Non-insulin therapies for type 2 diabetes, GLP-1 drugs restore a normal body hormone that's often found in levels too low in type 2 diabetes patients. Rybelsus – investigated in a wide-ranging clinical program called Pioneer – slows digestion, blocks sugar production in the liver and boosts insulin output by the pancreas. Two experiments testing the candidate were placebo-controlled and several compared Novo's bid to GLP-1 injected drugs. Rybelsus was studied as a monotherapy and when paired with other diabetes treatments, including metformin, sulfonylureas (insulin secretagogues), sodium-glucose co-transporter-2 (SGLT2) inhibitors, insulins and thiazolidinediones. "We went up against the leaders in those other classes, Jardiance [empagliflozin, Boehringer Ingelheim GmbH/Eli Lilly and Co.] as well as the DPP4 inhibitors, and our own Victoza," Hobbs noted. He said a "remarkable number of primary care physicians in particular" are not getting the benefits of GLP-1s for their patients because of the injection route – disliked by patients as well as doctors, he said, noting that the pill should bring better compliance. Jardiance an SGLT2 inhibitor.

Word on two more NDAs to come

The Pioneer effort, which yielded positive findings on blood sugar and weight, included 10 clinical experiments enrolling 9,543 participants. Standalone treatment with Rybelsus in placebo-controlled studies turned up a significant reduction in hemoglobin A1c (HbA1c) vs. the inactive treatment. Specifically, after 26 weeks, 69% of those taking 7 mg once daily and 77% of those taking 14 mg once daily of Rybelsus decreased their HbA1c to lower than 7%, compared with 31% of patients on placebo.

The FDA's go-ahead comes with a boxed warning about the potential increased risk of thyroid c-cell tumors, pointing out that Rybelsus is not recommended as the first choice of medicine for treating diabetes. Patients who have ever had medullary thyroid carcinoma (MTC) or who have a family member who has ever had MTC are advised to stay away from the compound. Those who have ever had multiple endocrine neoplasia syndrome type 2 are steered from the new drug as well. Rybelsus is not for use in patients with type 1 diabetes and people with diabetic ketoacidosis.

More cautionary language about Rybelsus cites the possibility of pancreatitis, diabetic retinopathy, hypoglycemia, acute kidney injury and hypersensitivity reactions. Physicians are reminded it's not known whether the treatment can be used by patients who already have had pancreatitis, and the risk of hypoglycemia increased when Rybelsus was paired with sulfonylureas or insulin. Rybelsus' most common side effects are nausea, diarrhea, vomiting, decreased appetite, indigestion and constipation. "The good news is there's nothing new," Hobbs said. "These [risks] are all fairly standard class labeling for GLP-1-class agents."

Three factors influence the launch date. "One is that we have enough of the product in the pharmacies," Hobbs said. "That's a pretty significant challenge. We've been ramping up production in our Denmark plant of the active ingredient. In a year or so, we'll shift back to our North Carolina plant." Also, the field force needs to be trained. The third and most important piece involves securing access on the formularies. "With all that said, the full launch will be the first part of 2020," he predicted, though limited sales likely will start in the next month or so.

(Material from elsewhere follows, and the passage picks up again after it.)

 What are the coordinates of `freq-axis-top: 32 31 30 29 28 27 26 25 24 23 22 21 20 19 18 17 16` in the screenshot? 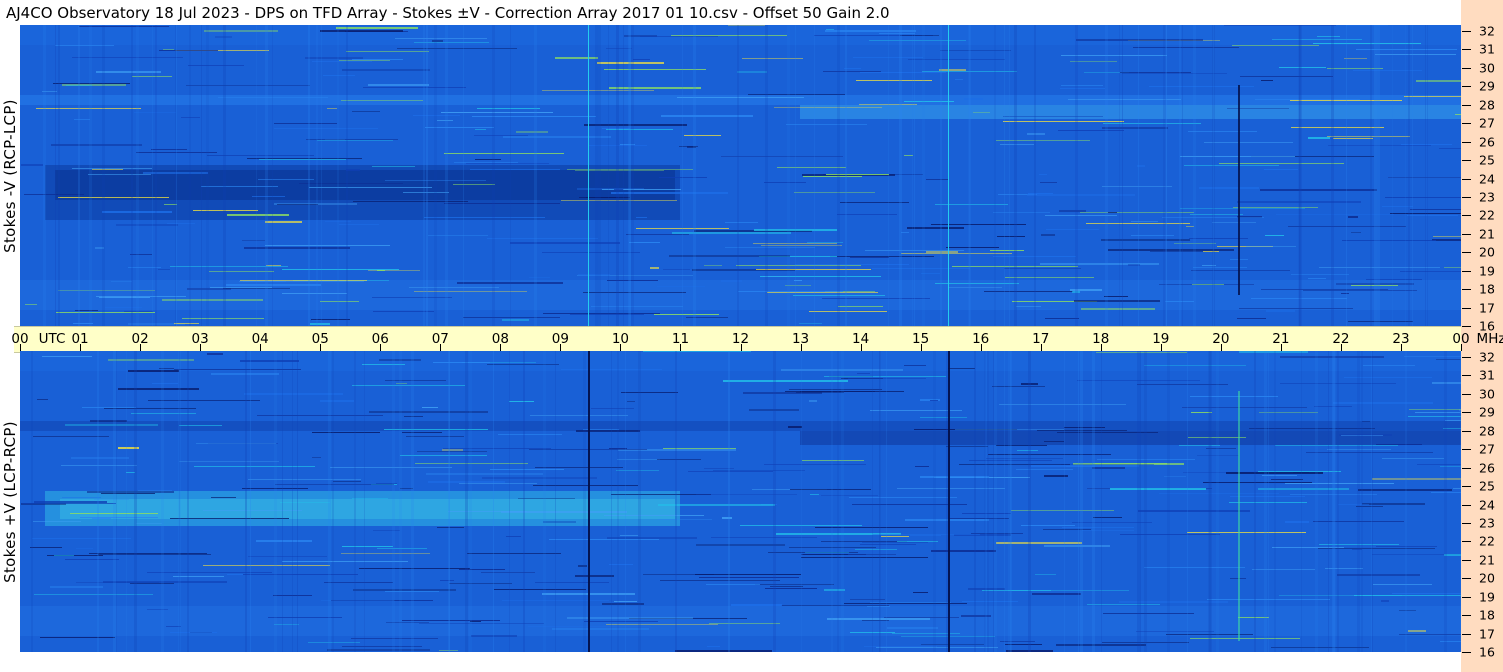 It's located at (1482, 178).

Novo submitted the NDA for Rybelsus in March. A second NDA for the oral semaglutide seeks approval for an indication to reduce the risk of major adverse cardiovascular events (MACE) such as heart attack, stroke, or death in adults with type 2 diabetes and established cardiovascular disease (CVD).

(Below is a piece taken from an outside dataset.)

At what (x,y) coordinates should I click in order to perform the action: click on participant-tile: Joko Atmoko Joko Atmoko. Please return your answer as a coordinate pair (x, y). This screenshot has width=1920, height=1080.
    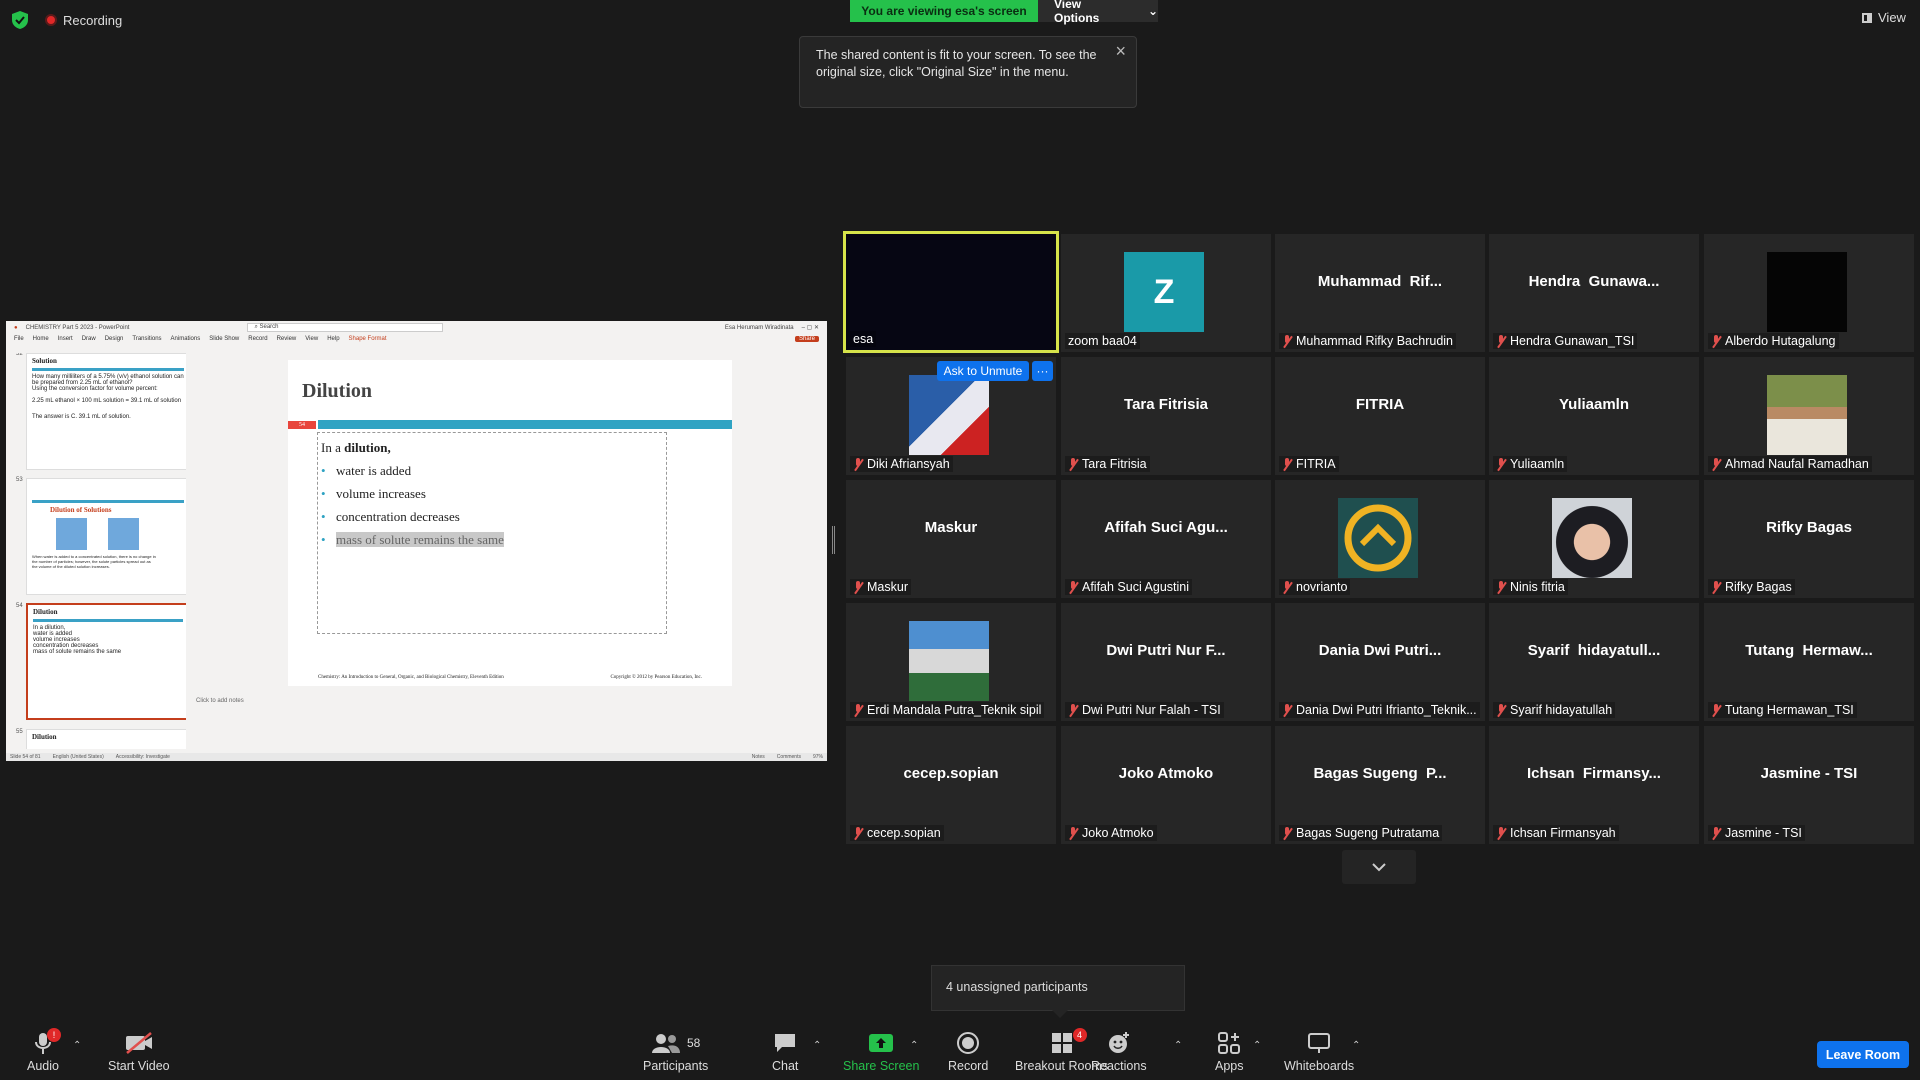
    Looking at the image, I should click on (1166, 785).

Novo also filed a supplemental NDA for its once-weekly Ozempic injection 0.5 mg or 1 mg. The company is pursuing an indication to reduce the risk of MACE such as heart attack, stroke, or death in adults with type 2 diabetes and established CVD. "We're asking for similar language in both labels," Hobbs said. Rybelsus deploys Roseland, N.J.-based Emisphere Technologies Inc.'s Eligen SNAC Carrier Technology.